|
Давеча моему коллеге отцу Якову Кротову был задан довольно
трудный вопрос, он и звучит тяжеловесно: Если писатель создаёт характер, он
наделяет персонажа набором слабостей и пороков. Причём, этот набор будет не
таким, как у других. Собственно, в этом и заключается индивидуальность. Ну,
разве что, могут быть ещё разные таланты, но и они – повод для гордыни, зависти
и неумения этими возможностями распоряжаться.
А вот ежели человек совершенный, что, конечно, большая редкость,
то он так же праведен, как и иной совершенный человек – заповеди, ведь,
универсальны. Стало быть, все праведники – праведны одинаково, а все грешники –
грешны каждый по-своему. Так что же – рай будет собранием одинаковых людей,
клонов? В чём тогда смысл будущей загробной жизни, если каждый станет, как все
остальные в Царстве Божьем? Может тогда более правы кармические религии,
видящие смысл жизни в том, чтобы изжить личность и раствориться в абсолюте?
Ну вот такая задача – мудрёная, но интересная. Далеко неглупый
вопрос, на который попытается ответить о.Яков Кротов.
Я.Кротов:
- Этот замечательный вопрос задал писатель. И сразу
вспоминается вереница анекдотов, начиная с самого первого, что в аду веселое
общество, зато в раю хорошая погода, вот и выбирайте. На самом деле, все
восходит к замечательной сатирической повести Марка Твена «Путешествие капитана
Стормфилда в рай». Один из первых, я бы сказал, такой криптоатеистический
памфлет. Марк Твен не был верующим, но в Америке рубежа 19-го и 20-го веков в
этом было совершенно невозможно признаться, и он это замечательно скрывал. Он
завещал через сто лет после смерти открыть его архивы. Открыли, и оказалось,
что он не был верующим. Он скрывал это, как если бы он был педофил: страшная постыдная
тайна. А оказывается, он всего-навсего агностик. Ну что же тут такого? Но в
него с детства так вдалбливали про рай, где праведники воспевают Богу:
«Аллилуйя!», что ему казалось, что если он в это не верует, то это конец его
биографии. На самом деле, только начало.
Так вот, есть два представления о мире. Мир как
некоторая законченная сумма, и если у одного прибавляется, у другого
убавляется. И мир тогда – это действие и противодействие. У кого-то нехватка, у
кого-то полнота. И рано или поздно наступит момент тепловой смерти мира, так
называемый. То есть, сейчас один похолоднее, другой потеплее. Во Вселенной
неравномерно нагретые точки. Но происходит смешение температур, холодные тела
нагреваются от теплых, и рано или поздно все будет… Как говорила одна
американская писательница, она видела будущее таким, что все будут одинакового
приятного шоколадного цвета. Потому что все расы (расы – термин дурацкий, но уж
используем) смешаются. Я думаю, что на смену современному многообразию людей
придет какое-то другое разнообразие. Может быть, и в цвете кожи, мутации
внезапные всегда возможны.
========================
### ОПИСАНИЕ ЗАДАНИЯ
Продолжите текст о том, будут ли праведники в раю одинаковыми, начиная сразу после его последнего предложения.
========================
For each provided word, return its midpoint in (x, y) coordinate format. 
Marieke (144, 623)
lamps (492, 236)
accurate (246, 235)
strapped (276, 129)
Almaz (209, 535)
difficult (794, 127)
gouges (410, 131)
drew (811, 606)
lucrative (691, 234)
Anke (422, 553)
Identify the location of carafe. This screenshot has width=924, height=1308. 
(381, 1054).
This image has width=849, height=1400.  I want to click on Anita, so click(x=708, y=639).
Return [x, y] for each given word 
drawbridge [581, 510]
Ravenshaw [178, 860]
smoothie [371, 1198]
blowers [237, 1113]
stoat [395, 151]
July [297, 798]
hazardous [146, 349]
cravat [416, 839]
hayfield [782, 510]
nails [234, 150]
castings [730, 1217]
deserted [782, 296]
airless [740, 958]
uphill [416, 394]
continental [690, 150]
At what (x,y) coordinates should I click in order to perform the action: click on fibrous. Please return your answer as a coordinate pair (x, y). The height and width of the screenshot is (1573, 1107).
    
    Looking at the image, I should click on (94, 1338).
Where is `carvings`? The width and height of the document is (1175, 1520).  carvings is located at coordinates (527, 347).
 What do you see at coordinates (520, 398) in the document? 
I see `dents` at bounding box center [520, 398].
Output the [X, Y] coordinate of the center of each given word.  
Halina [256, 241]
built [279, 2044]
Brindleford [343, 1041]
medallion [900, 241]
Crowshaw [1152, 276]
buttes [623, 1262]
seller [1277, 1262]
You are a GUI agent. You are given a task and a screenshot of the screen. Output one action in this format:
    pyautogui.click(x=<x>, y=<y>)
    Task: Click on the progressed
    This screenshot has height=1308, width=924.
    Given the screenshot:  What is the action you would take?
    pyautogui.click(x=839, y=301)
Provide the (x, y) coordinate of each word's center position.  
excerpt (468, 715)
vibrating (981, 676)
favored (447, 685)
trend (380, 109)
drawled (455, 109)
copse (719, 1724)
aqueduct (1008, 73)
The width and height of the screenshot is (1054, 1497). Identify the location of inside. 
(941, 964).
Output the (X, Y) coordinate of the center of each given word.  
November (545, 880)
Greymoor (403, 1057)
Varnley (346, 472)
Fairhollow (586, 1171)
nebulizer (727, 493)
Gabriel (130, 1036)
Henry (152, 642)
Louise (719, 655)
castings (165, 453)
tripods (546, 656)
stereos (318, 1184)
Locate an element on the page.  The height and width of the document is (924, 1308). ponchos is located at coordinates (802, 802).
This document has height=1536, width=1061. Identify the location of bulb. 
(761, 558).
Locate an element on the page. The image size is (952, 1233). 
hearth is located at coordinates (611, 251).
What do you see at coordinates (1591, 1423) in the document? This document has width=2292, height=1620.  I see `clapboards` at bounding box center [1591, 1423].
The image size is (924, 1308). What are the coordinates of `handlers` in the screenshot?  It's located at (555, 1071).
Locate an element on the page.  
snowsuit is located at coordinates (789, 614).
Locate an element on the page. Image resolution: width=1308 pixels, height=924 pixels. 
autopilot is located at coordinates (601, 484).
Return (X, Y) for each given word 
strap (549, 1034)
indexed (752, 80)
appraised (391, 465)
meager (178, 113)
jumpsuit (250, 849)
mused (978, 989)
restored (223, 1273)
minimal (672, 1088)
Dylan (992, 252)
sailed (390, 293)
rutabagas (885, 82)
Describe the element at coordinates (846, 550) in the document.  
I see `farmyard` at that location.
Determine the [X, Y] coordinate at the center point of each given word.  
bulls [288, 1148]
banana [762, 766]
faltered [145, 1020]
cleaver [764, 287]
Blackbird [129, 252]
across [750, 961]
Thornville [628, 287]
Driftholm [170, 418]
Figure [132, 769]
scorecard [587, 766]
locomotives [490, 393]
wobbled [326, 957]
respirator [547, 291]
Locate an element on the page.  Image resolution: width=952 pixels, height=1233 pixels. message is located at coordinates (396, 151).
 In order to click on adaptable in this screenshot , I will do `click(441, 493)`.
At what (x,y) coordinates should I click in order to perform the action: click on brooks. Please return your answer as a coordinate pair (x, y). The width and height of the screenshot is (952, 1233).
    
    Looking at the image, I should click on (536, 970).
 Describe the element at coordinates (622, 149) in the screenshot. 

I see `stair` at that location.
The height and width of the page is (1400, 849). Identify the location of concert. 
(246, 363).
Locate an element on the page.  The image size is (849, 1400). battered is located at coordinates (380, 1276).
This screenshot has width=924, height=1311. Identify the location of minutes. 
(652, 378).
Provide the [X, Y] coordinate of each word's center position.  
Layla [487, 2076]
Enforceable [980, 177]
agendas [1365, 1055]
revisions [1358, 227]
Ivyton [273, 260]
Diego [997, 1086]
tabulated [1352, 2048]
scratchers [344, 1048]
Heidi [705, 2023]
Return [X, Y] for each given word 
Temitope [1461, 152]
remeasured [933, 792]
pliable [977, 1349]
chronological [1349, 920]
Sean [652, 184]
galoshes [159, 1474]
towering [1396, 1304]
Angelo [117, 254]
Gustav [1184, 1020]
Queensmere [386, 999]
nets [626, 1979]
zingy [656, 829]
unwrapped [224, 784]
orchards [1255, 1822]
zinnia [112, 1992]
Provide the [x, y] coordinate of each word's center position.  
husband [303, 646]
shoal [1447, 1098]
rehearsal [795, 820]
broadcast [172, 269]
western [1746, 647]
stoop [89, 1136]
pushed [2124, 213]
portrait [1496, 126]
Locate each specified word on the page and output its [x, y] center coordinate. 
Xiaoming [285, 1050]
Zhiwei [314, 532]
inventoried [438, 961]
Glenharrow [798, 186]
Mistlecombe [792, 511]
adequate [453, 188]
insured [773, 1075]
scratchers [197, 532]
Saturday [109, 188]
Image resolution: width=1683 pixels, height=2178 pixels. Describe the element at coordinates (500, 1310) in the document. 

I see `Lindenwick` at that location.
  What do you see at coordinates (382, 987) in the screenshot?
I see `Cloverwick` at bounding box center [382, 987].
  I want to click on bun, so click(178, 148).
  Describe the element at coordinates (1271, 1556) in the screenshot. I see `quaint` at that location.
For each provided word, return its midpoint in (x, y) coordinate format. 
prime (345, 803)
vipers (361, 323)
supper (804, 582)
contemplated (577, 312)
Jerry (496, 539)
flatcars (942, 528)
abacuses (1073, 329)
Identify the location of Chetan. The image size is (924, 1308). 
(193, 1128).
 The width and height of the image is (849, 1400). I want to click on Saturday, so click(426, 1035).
========================
### ОТВЕТ
Но главное в другом: разве цвет кожи делает нас яркими
личностями? Конечно, нет. И вот это представление, что для того, чтобы было
интересно, должны быть какие-то трудности, которые мы будем преодолевать,
квесты, оно ведь очень подростковое, на самом деле. Мы все еще дети.
Человечество не вышло из… ну, давайте сойдемся на третьем классе всемирной
истории. У Марка Твена в романе «Приключения янки при дворе короля Артура», там
герой, прибывший из 19-го века, смотрит придворную газету. «Понедельник –
король катался в парке. Вторник – король катался в парке. Среда – король
катался в парке». И он говорит: «А где же здесь, собственно, события? Может
быть, король упал, поскользнулся хотя бы, чихнул – вот событие!..» Это
рассуждение капиталиста, который вложил деньги в корабль, послал его в Америку,
чтобы приумножился капитал, и ждет сообщений о бурях, о Гольфстриме, о войнах,
обо всем, что может помешать кораблю вернуться, обо всем, что может его
потопить, не дать достигнуть цели, и он потеряет деньги. Получит деньги - и он
пойдет в ресторан есть фуа-гра. (В Америке как раз в этом году запретили, во
всяком случае, в Нью-Йорке, готовить фуа-гра, потому что там ведь в гусенка
пропихивают шланг резиновый, и кормят его принудительно чрезмерно жирной
пищей.)
Так вот, совершенный человек – это вовсе не
сферический шар, белый или прозрачный. Наоборот, сферический совершенный
человек – это значит, всего-навсего, человек, подобный Богу. Мы здесь, в этом
мире, подобны обезьяне. Мы от нее и произошли, у нас такое оправдание. Боже, Ты
же нас от обезьян произвел? Значит, остальное – проблема эволюции?
Нет, это не проблема эволюции, это проблема деволюции.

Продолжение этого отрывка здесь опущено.